Data to process below:

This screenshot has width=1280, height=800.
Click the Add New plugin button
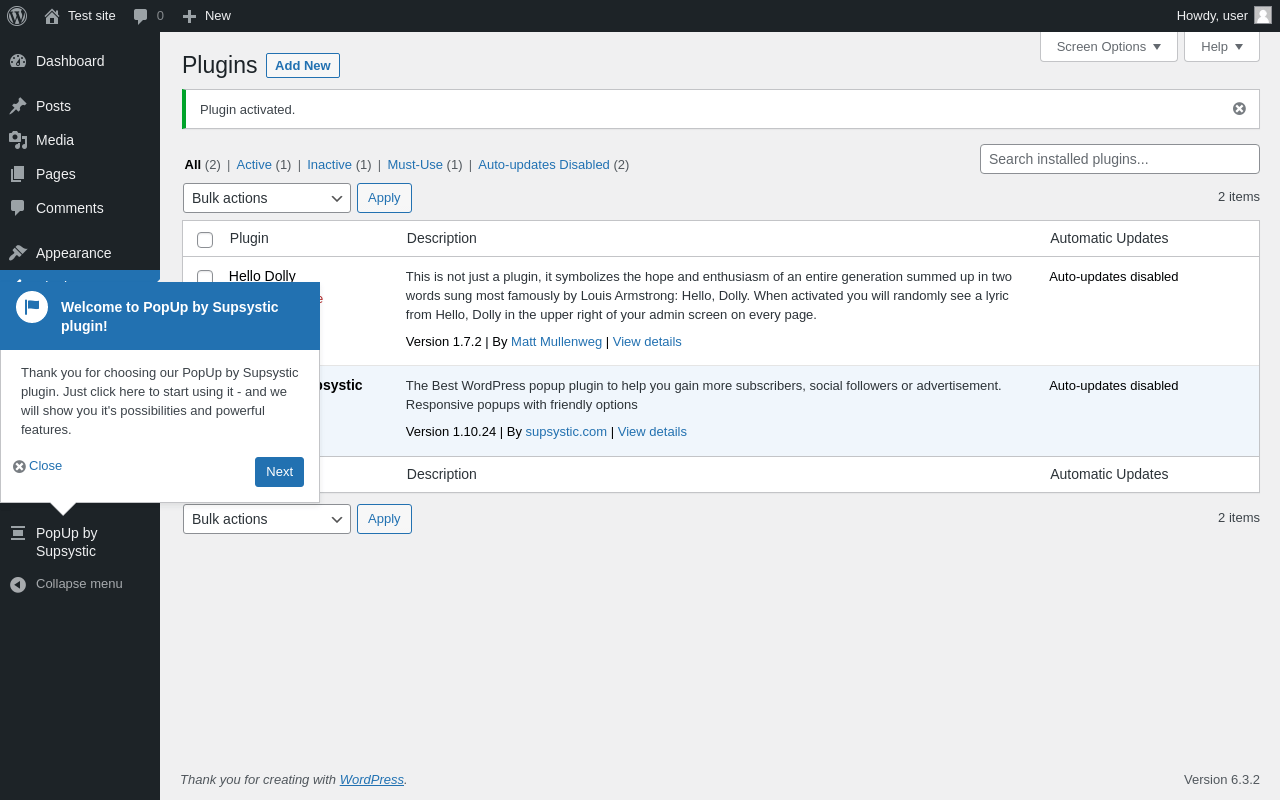302,65
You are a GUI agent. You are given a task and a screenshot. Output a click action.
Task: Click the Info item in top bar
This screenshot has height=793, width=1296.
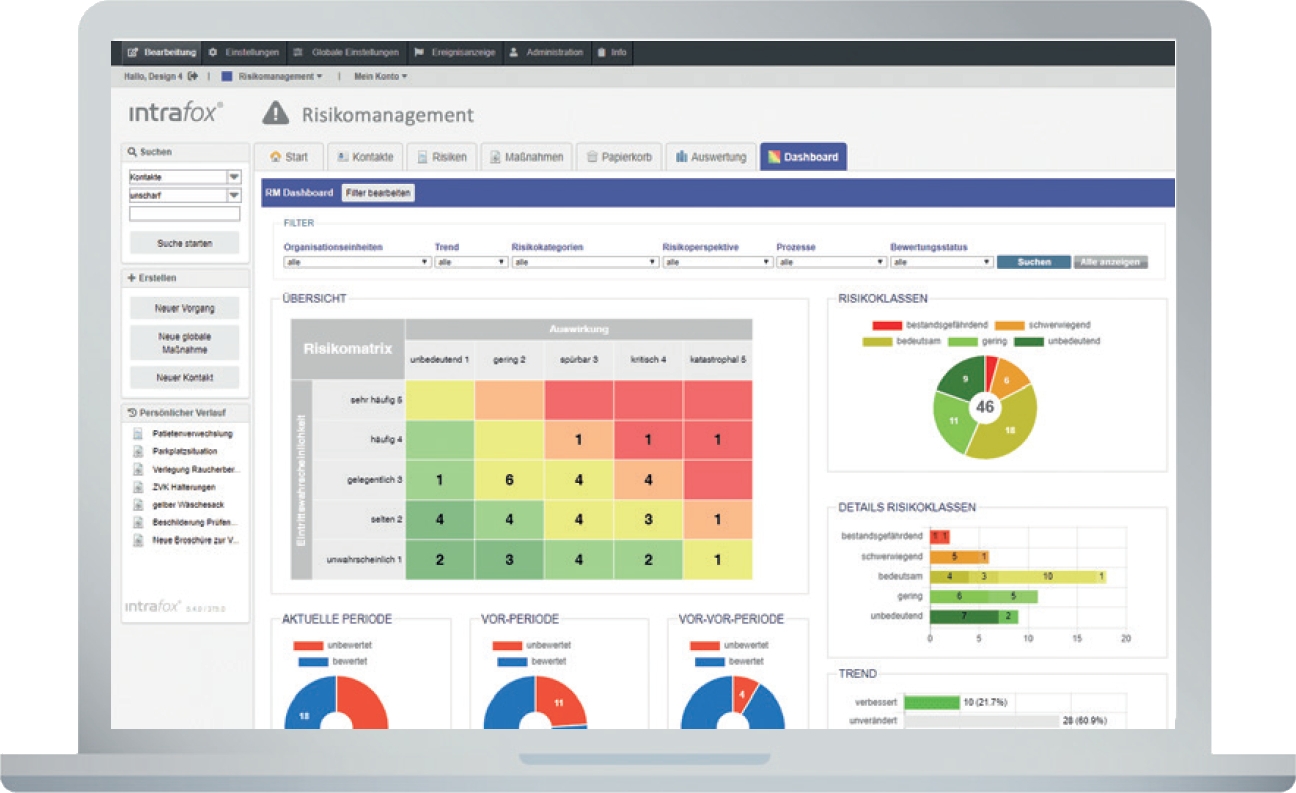612,52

End of Data to process.

▸ **What to work on**: An exact reprint of every record is required, with the pictures omitted.

▸ **Solution to this problem**:
This screenshot has width=1280, height=800.
Click the Add New plugin button
302,65
You are a GUI agent. You are given a task and a screenshot. Output a click action.
Task: Click the Info item in top bar
This screenshot has height=793, width=1296.
612,52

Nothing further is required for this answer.